--- PROBLEM DESCRIPTION ---
Word for word, set down the lines from the one that holds "Given: Open the settings gear icon" through the final line of the listing below, and exclude every picture.

--- RECORD SET ---
--

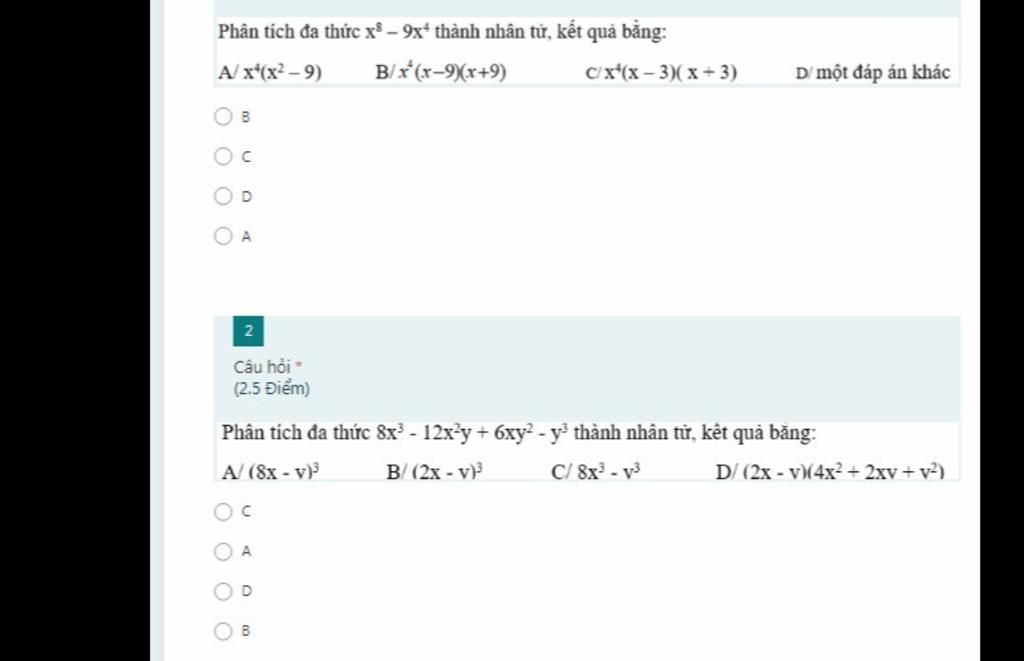This screenshot has width=1024, height=661.
Task: Click the letter C label in the first question
Action: (246, 157)
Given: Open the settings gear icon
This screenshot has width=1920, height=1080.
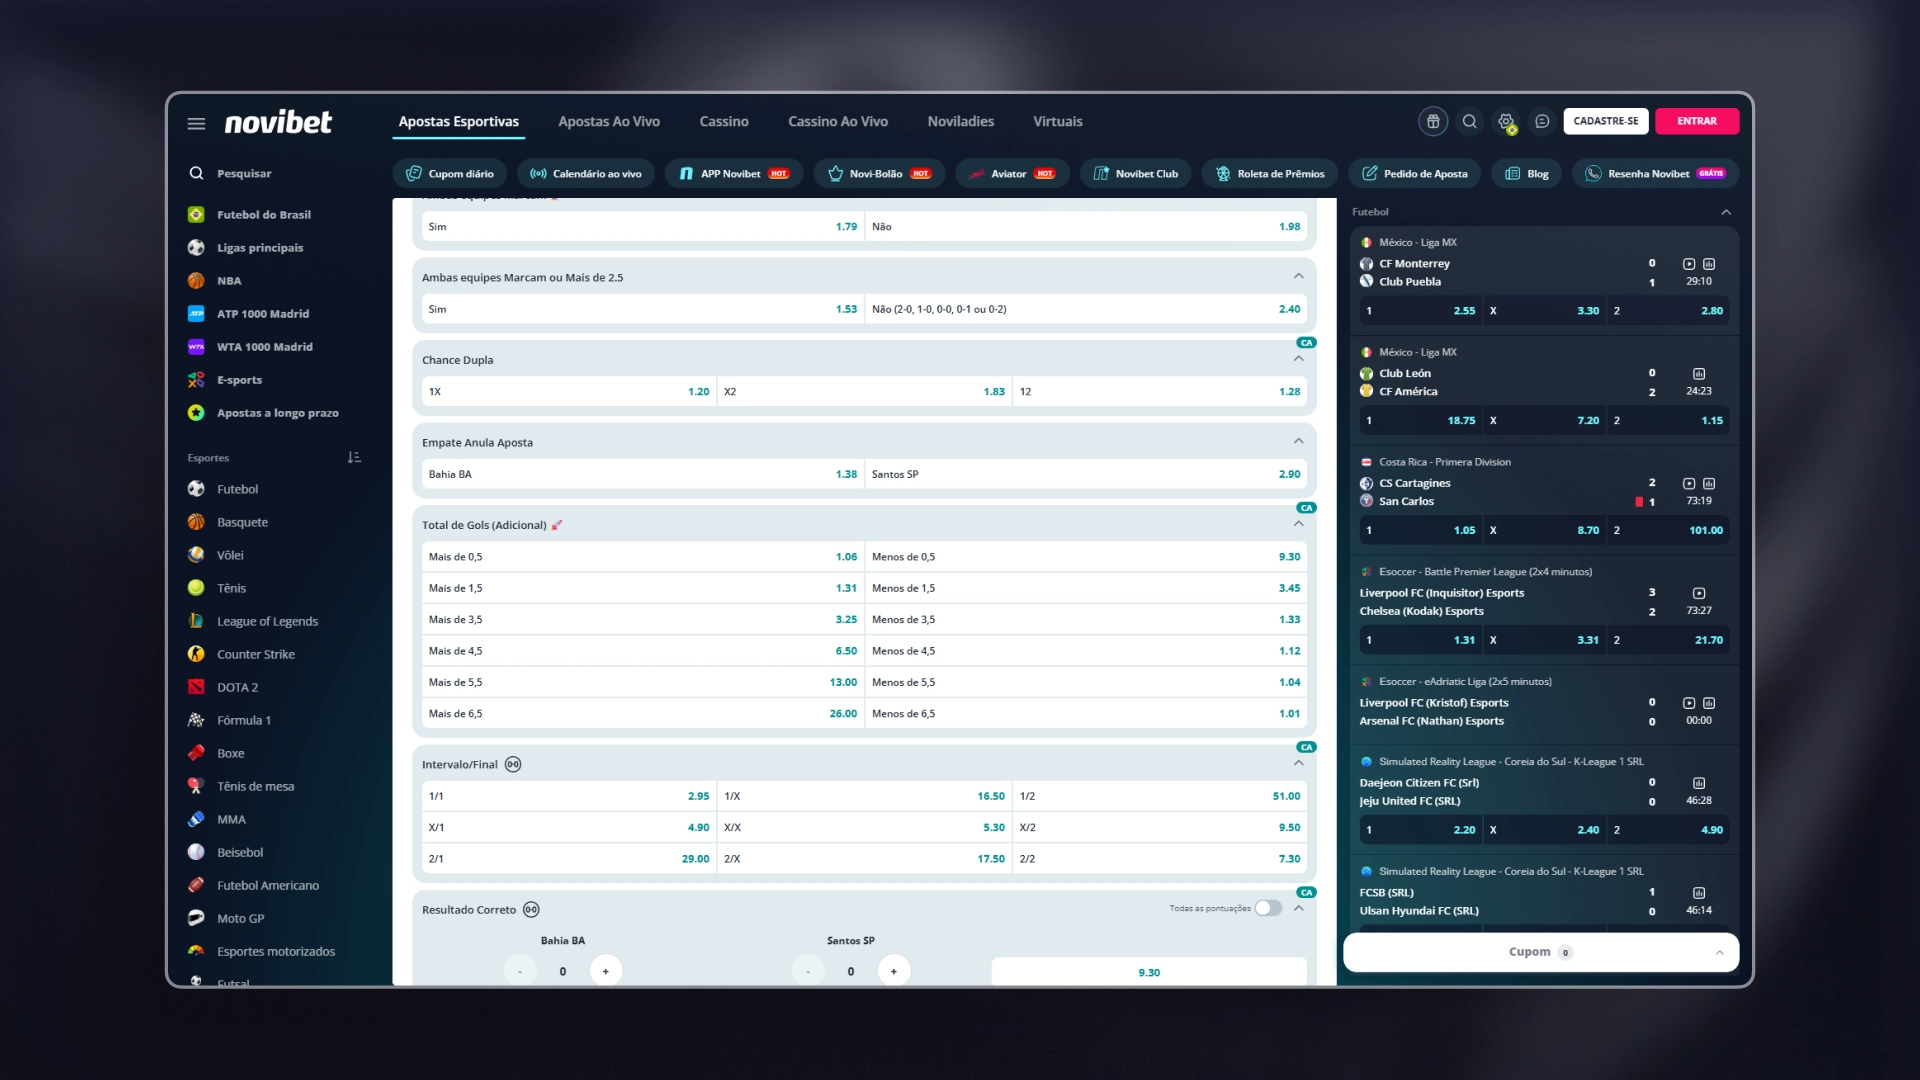Looking at the screenshot, I should [1506, 121].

--

--- FINISHED EXERCISE ---
Given: Open the settings gear icon
This screenshot has width=1920, height=1080.
Looking at the screenshot, I should [1506, 121].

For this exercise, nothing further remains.